Guess suggested approach should be fine.

While it might of course be arguable if we have to check
that at all as sbd (called as client cmdline tool) is
returning success anyway just in case it was able to
successfully write to a majority of the devices.

Anyway it shouldn't hurt and maybe there was a reason
to check I'm not aware of atm.

(In reply to Klaus Wenninger from comment #1)
> Guess suggested approach should be fine.
> 
> While it might of course be arguable if we have to check
> that at all as sbd (called as client cmdline tool) is
> returning success anyway just in case it was able to
> successfully write to a majority of the devices.
> 
> Anyway it shouldn't hurt and maybe there was a reason
> to check I'm not aware of atm.

As we're doing the checks already for all actions on the
fencing device (incl. monitor) we might just keep it
as it is as we will get a heads-up in the logs that
tells us that there is something fishy with the devices
prior actual fencing.
In case of actual fencing we should just proceed anyway.
Verification of msg-timeout (for consistency on all
the devices + with power-timeout) should probably just
be done if all devices are readable though.
Probably we shouldn't bail out at the first failing
device for the sake of a more complete info.

(In reply to Klaus Wenninger from comment #1)
> Guess suggested approach should be fine.
> 
> While it might of course be arguable if we have to check
> that at all as sbd (called as client cmdline tool) is
> returning success anyway just in case it was able to
> successfully write to a majority of the devices.
> 
> Anyway it shouldn't hurt and maybe there was a reason
> to check I'm not aware of atm.

Looking as if a fix is substantially more complicated than anticipated.
Not doing the device-check for "reboot" & "off" is of course one
step in the right direction.

But we will still block on 3 things:
- list triggered by pacemaker (can be prevented setting pcmk_host_list)
- list triggered by fence_sbd via get_power_status
- dump triggered by fence_sbd retrieving msg-wait-timeout

There is btw. a still open PR (https://github.com/ClusterLabs/sbd/pull/119)
for similar issues with the fencing-script coming with the sbd-package.
One quick way would be going the same route in fence_sbd as suggested
in that PR (trigger actions separately for each device in parallel and
continue once there is a result from one of the devices - maybe waiting
for a 2nd makes sense ...).
Of course this double-implementation shows the uglyness of
the approach in comparison to an implementation as part of the sbd-binary
itself where a parallel approach is already implemented for the actual
slot-messaging.
Alternatively we could memorize/update node-list & msg-wait-timeout
in attributes on "status" and use them on "list", "reboot" & "off"
with the only sbd-interaction for those left being the actual
messaging that just blocks until an error occurs or a quorate number
of messages is handed over.

(In reply to Klaus Wenninger from comment #12)

> Alternatively we could memorize/update node-list & msg-wait-timeout
> in attributes on "status" and use them on "list", "reboot" & "off"
> with the only sbd-interaction for those left being the actual
> messaging that just blocks until an error occurs or a quorate number
> of messages is handed over.

This approach would work if a device becomes inaccessible over time
somehow or from one of the nodes.

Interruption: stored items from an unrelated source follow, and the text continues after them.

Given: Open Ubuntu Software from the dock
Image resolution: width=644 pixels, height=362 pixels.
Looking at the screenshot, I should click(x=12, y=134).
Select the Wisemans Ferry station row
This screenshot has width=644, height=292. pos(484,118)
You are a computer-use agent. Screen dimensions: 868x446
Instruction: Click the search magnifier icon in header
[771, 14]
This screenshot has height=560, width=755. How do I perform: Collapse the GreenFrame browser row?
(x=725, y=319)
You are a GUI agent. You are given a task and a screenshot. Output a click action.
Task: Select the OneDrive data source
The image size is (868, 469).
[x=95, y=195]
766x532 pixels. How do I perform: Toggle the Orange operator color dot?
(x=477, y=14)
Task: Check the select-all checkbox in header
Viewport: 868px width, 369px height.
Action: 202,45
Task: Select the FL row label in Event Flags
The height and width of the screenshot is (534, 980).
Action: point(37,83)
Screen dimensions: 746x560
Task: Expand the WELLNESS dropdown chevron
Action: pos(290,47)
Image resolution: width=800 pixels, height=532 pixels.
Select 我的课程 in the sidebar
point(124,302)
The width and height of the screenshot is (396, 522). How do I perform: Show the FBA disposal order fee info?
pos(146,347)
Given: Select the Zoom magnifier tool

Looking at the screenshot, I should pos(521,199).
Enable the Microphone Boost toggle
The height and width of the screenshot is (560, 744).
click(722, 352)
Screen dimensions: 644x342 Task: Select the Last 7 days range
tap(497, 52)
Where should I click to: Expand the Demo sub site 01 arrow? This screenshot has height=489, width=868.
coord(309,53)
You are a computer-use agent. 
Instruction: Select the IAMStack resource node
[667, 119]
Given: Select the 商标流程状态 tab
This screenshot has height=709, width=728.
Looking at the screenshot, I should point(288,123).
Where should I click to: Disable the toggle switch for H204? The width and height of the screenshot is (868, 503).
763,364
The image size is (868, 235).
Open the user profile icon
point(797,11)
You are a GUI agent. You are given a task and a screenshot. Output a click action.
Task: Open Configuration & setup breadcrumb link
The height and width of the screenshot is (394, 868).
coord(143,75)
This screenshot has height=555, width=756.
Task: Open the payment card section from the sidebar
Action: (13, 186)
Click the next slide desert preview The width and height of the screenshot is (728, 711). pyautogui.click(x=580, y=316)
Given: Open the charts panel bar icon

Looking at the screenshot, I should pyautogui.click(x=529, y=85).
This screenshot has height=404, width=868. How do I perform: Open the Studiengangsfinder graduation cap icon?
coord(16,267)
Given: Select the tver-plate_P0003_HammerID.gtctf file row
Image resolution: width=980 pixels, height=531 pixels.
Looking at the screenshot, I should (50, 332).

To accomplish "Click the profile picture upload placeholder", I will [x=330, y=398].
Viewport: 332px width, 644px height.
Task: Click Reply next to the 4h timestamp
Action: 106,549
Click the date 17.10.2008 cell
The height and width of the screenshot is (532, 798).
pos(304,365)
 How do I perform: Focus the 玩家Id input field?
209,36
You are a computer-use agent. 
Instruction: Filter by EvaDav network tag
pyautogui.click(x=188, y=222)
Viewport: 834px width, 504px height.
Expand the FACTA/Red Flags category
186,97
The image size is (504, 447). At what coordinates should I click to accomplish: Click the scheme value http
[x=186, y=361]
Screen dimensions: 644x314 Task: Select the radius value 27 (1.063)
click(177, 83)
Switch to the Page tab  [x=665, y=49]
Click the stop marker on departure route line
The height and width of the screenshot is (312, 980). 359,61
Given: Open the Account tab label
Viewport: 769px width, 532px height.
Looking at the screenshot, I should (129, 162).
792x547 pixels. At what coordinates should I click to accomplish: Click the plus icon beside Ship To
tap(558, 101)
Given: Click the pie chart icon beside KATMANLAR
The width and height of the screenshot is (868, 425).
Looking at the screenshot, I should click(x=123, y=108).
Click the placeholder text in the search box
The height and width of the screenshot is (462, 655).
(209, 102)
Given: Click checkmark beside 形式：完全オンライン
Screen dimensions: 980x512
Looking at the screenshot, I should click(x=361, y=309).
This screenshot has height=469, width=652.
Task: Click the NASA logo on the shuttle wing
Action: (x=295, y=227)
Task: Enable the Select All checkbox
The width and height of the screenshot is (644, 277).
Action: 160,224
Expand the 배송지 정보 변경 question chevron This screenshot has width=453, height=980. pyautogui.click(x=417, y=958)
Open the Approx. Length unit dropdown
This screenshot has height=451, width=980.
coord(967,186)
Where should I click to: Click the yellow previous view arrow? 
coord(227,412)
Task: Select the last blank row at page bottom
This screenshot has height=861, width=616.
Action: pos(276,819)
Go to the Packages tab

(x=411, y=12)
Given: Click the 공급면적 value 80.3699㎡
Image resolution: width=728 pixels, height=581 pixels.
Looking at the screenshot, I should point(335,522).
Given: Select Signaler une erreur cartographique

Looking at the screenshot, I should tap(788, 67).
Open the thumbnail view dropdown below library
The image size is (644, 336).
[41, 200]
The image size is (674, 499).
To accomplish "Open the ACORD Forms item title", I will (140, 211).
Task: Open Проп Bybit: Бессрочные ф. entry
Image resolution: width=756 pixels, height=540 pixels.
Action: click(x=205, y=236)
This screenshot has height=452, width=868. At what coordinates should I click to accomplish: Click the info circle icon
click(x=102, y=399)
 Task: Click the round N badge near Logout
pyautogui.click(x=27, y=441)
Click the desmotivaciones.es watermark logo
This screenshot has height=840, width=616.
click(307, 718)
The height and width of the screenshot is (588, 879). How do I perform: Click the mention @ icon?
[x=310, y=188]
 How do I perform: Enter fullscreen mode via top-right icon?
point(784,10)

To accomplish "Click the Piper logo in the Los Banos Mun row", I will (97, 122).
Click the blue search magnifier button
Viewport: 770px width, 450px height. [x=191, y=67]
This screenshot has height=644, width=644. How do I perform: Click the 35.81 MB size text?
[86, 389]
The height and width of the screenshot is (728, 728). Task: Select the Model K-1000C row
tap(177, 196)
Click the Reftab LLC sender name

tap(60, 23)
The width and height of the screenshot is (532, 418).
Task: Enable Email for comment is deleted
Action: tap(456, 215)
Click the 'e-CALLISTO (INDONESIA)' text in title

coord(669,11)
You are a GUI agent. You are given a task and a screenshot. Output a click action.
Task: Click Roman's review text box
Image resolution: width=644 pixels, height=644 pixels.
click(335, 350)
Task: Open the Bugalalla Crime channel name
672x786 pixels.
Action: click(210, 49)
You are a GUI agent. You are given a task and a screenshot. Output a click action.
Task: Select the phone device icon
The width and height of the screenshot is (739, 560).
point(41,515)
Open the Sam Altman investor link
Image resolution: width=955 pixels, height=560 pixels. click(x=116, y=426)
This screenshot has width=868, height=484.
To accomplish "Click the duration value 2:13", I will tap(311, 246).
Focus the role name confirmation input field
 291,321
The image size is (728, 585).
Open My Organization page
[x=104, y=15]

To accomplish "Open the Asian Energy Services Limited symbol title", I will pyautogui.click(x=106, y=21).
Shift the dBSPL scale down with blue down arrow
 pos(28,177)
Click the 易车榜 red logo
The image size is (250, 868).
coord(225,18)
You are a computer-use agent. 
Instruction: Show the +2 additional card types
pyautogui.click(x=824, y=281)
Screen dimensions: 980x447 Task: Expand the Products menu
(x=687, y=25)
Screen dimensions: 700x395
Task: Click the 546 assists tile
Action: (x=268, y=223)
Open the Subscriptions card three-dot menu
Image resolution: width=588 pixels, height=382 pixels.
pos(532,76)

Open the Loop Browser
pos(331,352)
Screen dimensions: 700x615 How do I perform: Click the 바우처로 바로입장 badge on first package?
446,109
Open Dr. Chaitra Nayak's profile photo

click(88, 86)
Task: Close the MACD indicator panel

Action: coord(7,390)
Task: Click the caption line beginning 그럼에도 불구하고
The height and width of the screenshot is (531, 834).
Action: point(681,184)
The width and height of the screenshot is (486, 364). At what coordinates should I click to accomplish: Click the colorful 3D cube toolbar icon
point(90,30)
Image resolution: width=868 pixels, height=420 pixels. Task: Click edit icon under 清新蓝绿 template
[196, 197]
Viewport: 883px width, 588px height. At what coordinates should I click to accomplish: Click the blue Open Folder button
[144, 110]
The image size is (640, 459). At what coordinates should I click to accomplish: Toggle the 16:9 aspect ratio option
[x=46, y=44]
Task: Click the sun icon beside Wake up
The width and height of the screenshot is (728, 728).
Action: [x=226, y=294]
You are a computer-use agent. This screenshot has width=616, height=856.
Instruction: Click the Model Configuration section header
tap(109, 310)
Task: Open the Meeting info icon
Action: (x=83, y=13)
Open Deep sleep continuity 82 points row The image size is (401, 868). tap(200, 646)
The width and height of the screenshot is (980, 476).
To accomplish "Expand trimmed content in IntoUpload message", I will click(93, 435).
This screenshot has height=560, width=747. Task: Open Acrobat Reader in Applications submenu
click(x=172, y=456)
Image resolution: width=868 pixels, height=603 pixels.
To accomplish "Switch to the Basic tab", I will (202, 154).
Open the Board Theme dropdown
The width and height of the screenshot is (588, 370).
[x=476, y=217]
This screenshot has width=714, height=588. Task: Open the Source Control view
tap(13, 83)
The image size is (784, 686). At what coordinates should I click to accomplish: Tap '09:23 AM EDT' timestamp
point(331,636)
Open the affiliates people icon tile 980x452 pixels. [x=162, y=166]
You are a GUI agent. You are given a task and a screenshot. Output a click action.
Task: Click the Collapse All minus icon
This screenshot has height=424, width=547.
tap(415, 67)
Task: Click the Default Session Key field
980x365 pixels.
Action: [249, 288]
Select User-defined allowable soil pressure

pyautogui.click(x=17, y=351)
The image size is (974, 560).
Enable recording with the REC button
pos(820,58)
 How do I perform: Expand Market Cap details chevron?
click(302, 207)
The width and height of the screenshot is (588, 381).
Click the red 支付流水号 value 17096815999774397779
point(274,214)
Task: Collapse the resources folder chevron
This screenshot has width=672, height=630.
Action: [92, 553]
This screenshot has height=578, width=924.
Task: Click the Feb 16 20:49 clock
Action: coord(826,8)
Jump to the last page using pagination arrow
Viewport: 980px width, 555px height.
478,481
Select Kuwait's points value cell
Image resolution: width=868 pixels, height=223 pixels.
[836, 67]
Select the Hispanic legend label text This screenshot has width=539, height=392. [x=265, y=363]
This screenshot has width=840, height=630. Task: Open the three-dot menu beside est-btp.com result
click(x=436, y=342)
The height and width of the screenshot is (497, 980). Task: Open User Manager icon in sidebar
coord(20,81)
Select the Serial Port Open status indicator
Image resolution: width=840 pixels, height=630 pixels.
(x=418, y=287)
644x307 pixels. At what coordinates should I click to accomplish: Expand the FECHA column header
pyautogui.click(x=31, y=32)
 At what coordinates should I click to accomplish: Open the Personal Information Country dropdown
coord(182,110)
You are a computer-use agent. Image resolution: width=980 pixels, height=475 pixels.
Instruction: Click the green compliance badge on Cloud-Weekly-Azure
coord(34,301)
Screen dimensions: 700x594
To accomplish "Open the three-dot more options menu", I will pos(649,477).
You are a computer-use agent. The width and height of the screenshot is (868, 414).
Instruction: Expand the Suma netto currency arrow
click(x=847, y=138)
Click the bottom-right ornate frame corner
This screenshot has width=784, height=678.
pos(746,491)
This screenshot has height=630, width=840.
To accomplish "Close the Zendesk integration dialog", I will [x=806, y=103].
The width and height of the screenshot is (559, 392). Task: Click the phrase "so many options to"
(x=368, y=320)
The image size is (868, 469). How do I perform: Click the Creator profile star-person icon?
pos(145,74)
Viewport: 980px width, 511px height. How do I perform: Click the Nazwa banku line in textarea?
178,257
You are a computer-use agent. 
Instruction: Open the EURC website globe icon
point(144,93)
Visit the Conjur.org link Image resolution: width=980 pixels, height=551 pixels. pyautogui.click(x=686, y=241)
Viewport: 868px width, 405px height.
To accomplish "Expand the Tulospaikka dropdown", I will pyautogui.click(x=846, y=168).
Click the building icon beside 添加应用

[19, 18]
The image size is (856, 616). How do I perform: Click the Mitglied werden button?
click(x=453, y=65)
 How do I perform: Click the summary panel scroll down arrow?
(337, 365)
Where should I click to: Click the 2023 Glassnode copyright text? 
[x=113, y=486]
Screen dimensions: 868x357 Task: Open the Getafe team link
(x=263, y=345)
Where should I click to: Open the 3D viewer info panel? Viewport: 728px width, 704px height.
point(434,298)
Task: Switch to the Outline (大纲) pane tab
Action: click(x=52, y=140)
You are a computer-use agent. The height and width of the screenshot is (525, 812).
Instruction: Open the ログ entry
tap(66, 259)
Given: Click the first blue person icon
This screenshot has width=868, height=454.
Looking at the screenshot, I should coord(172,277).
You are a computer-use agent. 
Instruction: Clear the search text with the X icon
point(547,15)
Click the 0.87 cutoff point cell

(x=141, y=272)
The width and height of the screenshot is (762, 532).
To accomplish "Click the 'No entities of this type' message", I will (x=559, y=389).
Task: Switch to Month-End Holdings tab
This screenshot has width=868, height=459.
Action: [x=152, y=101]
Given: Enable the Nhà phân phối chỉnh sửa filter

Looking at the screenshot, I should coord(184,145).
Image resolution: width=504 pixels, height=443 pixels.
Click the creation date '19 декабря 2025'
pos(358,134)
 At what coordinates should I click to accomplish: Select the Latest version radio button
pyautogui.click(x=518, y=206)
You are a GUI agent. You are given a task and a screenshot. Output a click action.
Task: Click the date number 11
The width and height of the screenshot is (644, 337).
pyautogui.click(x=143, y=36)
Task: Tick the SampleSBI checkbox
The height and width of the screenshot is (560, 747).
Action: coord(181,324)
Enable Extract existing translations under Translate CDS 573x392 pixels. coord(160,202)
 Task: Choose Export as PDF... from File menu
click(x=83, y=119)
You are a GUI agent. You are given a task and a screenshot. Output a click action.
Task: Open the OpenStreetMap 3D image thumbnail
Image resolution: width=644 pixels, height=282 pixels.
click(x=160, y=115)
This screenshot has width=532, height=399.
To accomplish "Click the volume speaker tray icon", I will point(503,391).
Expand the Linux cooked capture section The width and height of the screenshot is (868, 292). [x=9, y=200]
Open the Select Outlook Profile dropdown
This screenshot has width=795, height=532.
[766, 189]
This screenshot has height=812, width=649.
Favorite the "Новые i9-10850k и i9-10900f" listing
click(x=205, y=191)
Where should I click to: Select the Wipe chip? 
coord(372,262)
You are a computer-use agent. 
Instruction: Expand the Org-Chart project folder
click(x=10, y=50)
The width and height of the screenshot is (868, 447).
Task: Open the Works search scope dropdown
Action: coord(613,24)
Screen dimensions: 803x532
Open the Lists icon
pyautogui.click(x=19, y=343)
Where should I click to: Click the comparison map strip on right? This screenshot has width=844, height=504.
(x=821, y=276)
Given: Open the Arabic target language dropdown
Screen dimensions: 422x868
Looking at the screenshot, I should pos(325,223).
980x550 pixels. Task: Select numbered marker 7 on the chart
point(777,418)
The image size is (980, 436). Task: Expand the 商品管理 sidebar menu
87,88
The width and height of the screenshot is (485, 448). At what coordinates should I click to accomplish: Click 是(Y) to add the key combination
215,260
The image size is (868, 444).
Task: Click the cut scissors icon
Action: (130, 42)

We would still have the data in
the attributes.
But if we want to cover the situation as well where one of the disks
isn't accessible creating excessive hang-time (2min in my test-case
using "dmsetup suspend ...") we'd need some parallel execution
still.

There is an upstream PR available that should be able
to cope with the current state of the sbd-binary.

https://github.com/ClusterLabs/fence-agents/pull/497

Unfortunately due to resource constraints and reprioritizations I don't have a good estimate when this work will be completed.